A friend issued a dire warning that a bad bios will brick the machine, which is dear to my heart.
Finally can this un-entered machine type be causing further problems (I have an inoperable usb and headphone jack ) down the line?

I am runnning ubuntu 14.04 fwiw.

Re: carbon x1 gen2 with new mobo

Posted: Mon Mar 21, 2016 6:26 am
by RealBlackStuff

Re: carbon x1 gen2 with new mobo

Posted: Sat Apr 02, 2016 6:50 am
by jeremyrutman
my stereo jack and left usb don't currently work - can this possibly be related to not having the machine number/type defined in bios?
i replaced the motherboard and now dont have those defined. to do so i apparently need to boot to windows and update bios, but i haven't had the nerve to try having been warned that a bad bios can brick the laptop

Re: carbon x1 gen2 with new mobo

Posted: Sat Apr 02, 2016 9:05 am
by jeremyrutman
this turned out to be a hardware issue, the ribbon cable from usb/sound module to the motherboard was not seated

Re: carbon x1 gen2 with new mobo

Posted: Sat Apr 02, 2016 2:20 pm
by jaspen-meyer
I don't believe the people which say, 'bad bios can brick a laptop'.
What people mean by 'bad bios' is (usually) the incorrect or an incompatible version of bios.
If you put the wrong version of bios onto your bios chip, your computer won't know how to initialize
itself - it'd be like putting a key into a car but the key wouldn't know how to start the motor, the motor and car would be fine and fixable. It's the same thing with the bios, fine and fixable.

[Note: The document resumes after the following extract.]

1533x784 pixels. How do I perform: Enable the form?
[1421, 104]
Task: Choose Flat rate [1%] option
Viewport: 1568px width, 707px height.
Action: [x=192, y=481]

There are lots of videos online of people flashing their bios chips with a 'programmer', which is a single board computer connected directly to the bios chip. The single board computer copies the correct version of bios onto the chip and you're computer it back to life.

I'm not 100% certain this would work with a machine as new as yours namely because Lenovo may have included some mechanism to make such an innocent process complicated.